Popularised as a way for 19th century masons and other craftsmen to make some extra money during the drizzly autumn months, szopki are now made by all walks of life; in fact szopki dynasties have developed as generations of the same family build a new elaborate szopka every year. Using a variety of lightweight materials and covering them with coloured foil, ribbon and other shiny bits, a typical szopka is bright and cheerful and attempts to integrate the city’s topography into the traditional Bethlehem nativity scene. Though commonly called ‘Christmas cribs’ in English, szopki look more like castles or cathedrals than cribs (in fact they in absolutely no way resemble cribs), the general rule being that they incorporate characteristics of Kraków’s range of historic architectural styles. Most szopki are loosely-based off the design of St. Mary’s Basilica with its landmark spires; however miniatures of other unique buildings like Wawel Castle, the Cloth Hall and the Barbican have also been made. Generally, baby Jesus can be found amongst the glittering surfaces of the second floor, while the ground floor is tenanted by figures from Cracovian history and legend like Pan Twardowski, Tadeusz Kościuszko or the Wawel dragon.

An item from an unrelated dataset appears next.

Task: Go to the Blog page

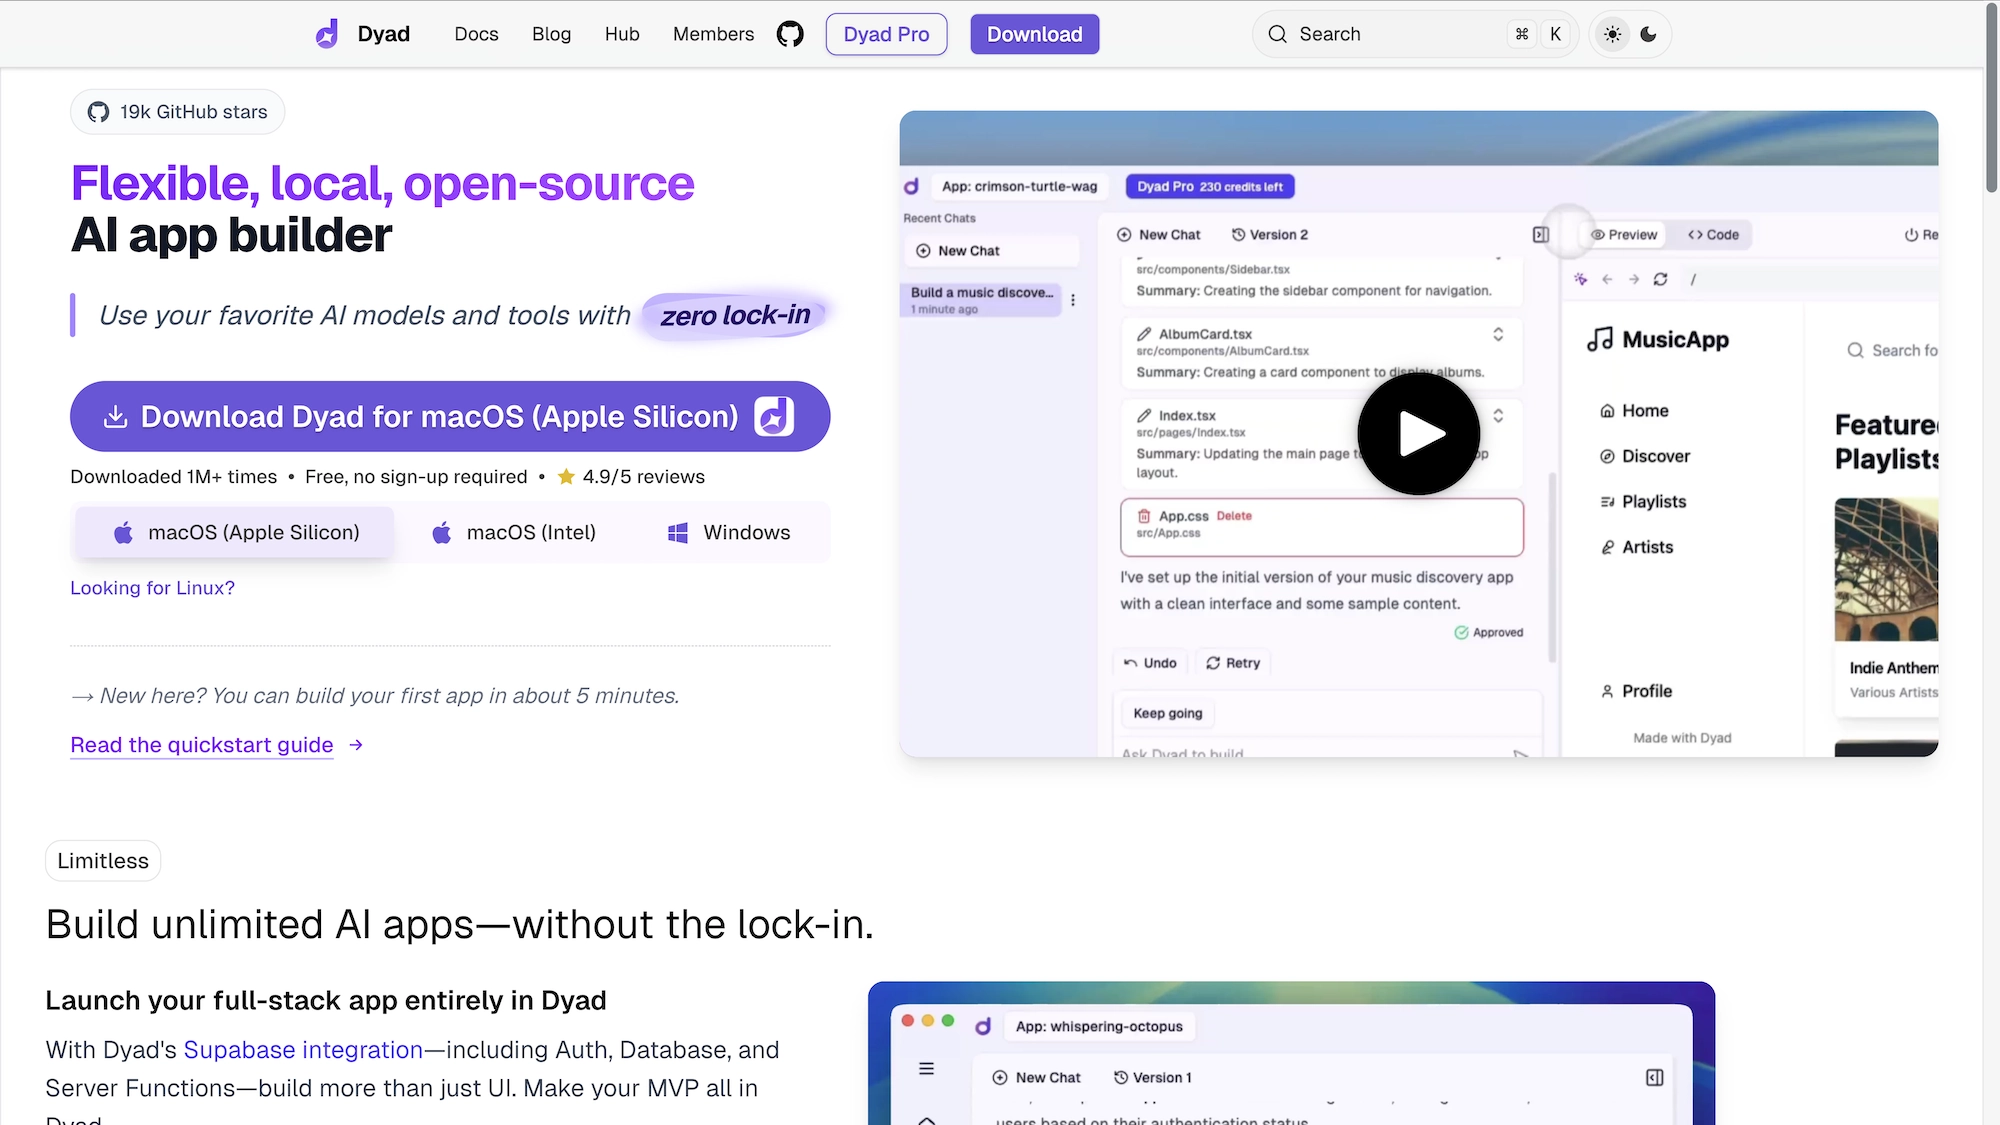Action: (x=551, y=34)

To support this unique folk tradition, the city has sponsored a szopka competition since 1937. As per tradition, the competition is held on the first Thursday in December each year at 9:00 when cribmakers and szopka specialists will gather on the main market square with the year’s entries, displaying them for the public around the Adam Mickiewicz monument. Everyone is welcome to participate and encouraged to admire the truly bizarre and ornately decorated art-pieces of all sizes, free of charge. Later they are moved indoors to the History Museum on the other side of the Rynek, where are displayed throughout the holidays. Awards are given in a number of categories on the first Sunday of December, and each year the most intricate and interesting szopki are added to the permanent collection of the Kraków History Museum.

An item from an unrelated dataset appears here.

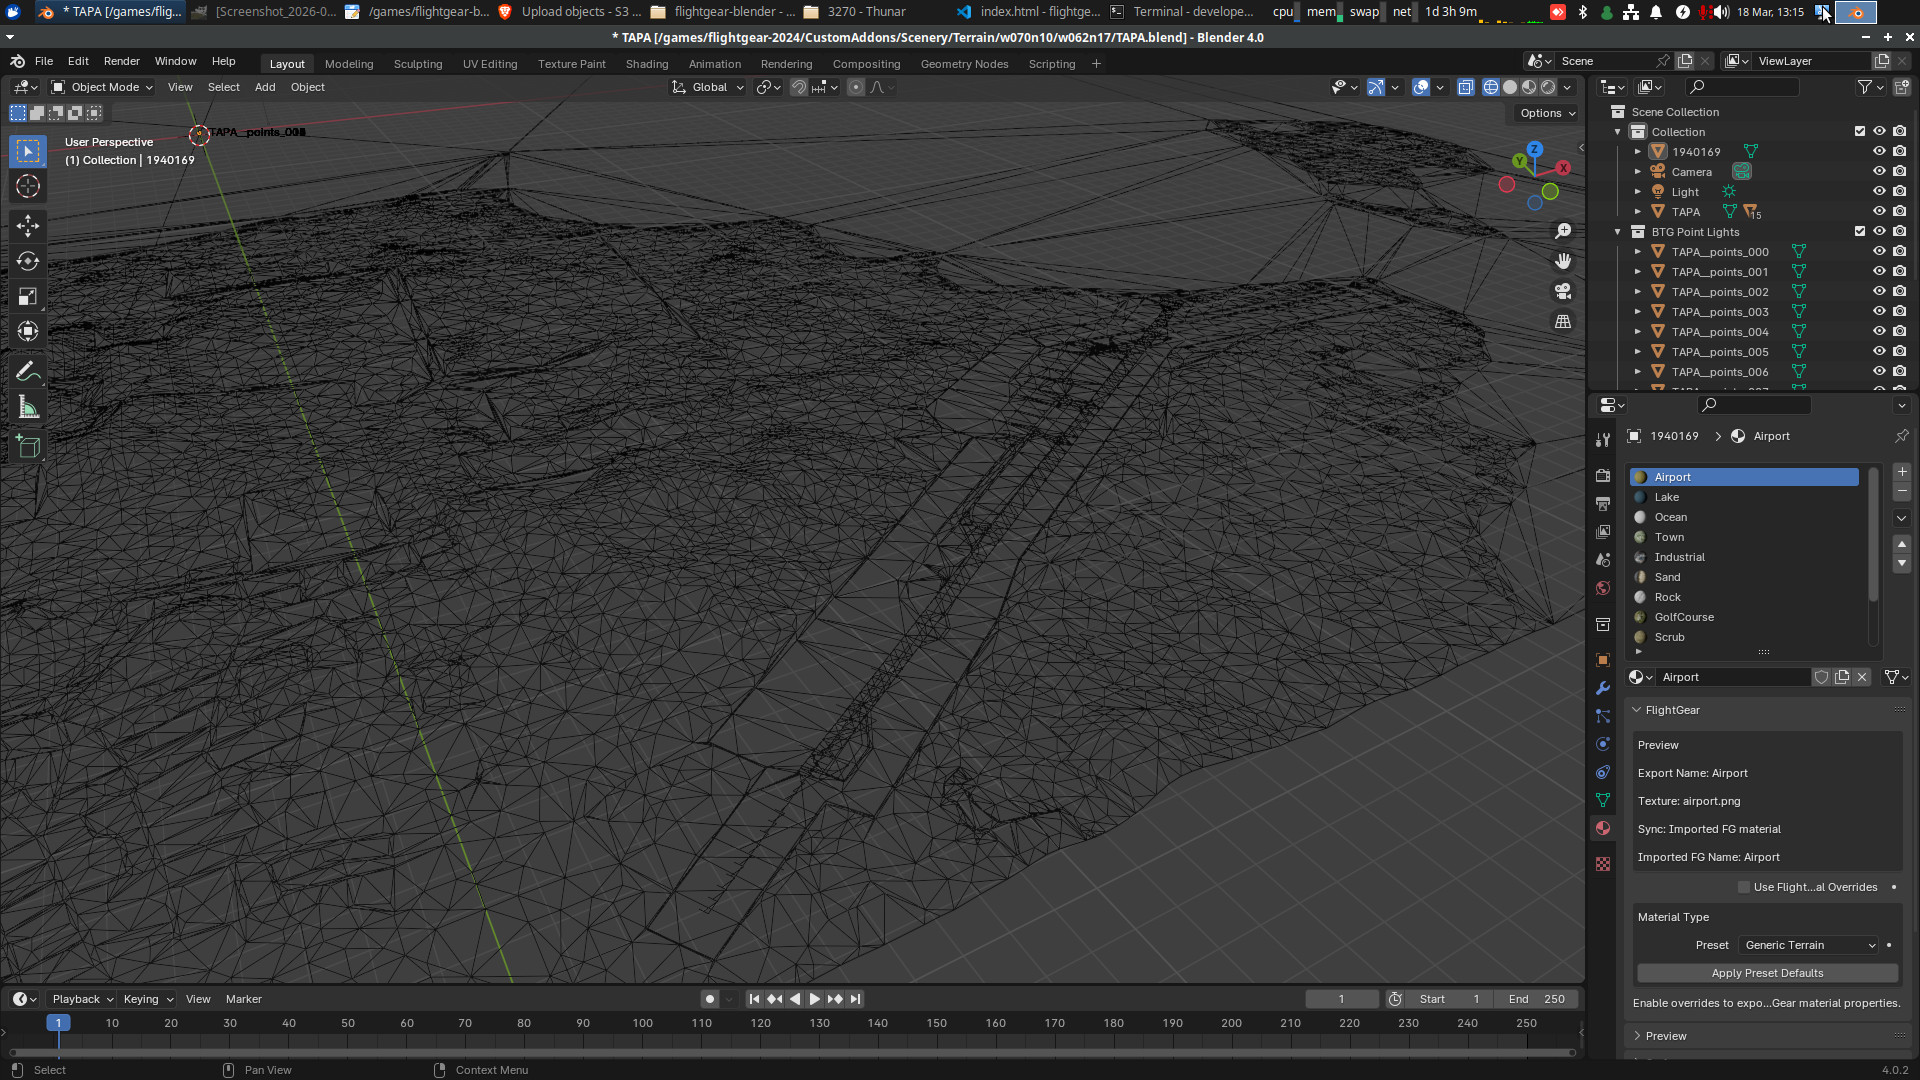Click the Options button in the viewport header
Screen dimensions: 1920x1080
(x=1544, y=113)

Each church in Kraków also takes special pride in their szopka, some of which are motorised or centuries old, so don’t miss dropping into various holy places as you wander the Old Town during this festive season. Of particular note are Pijarów Church (intersection of ul. Św. Jana and ul. Pijarska, C-2), which has developed a reputation for having each year’s most unconventional szopka on display in its crypt, and Kapucynów Church (ul. Loretańska 11, A-3) where you can see one of the most popular szopka in Poland, dating back to the 19th century.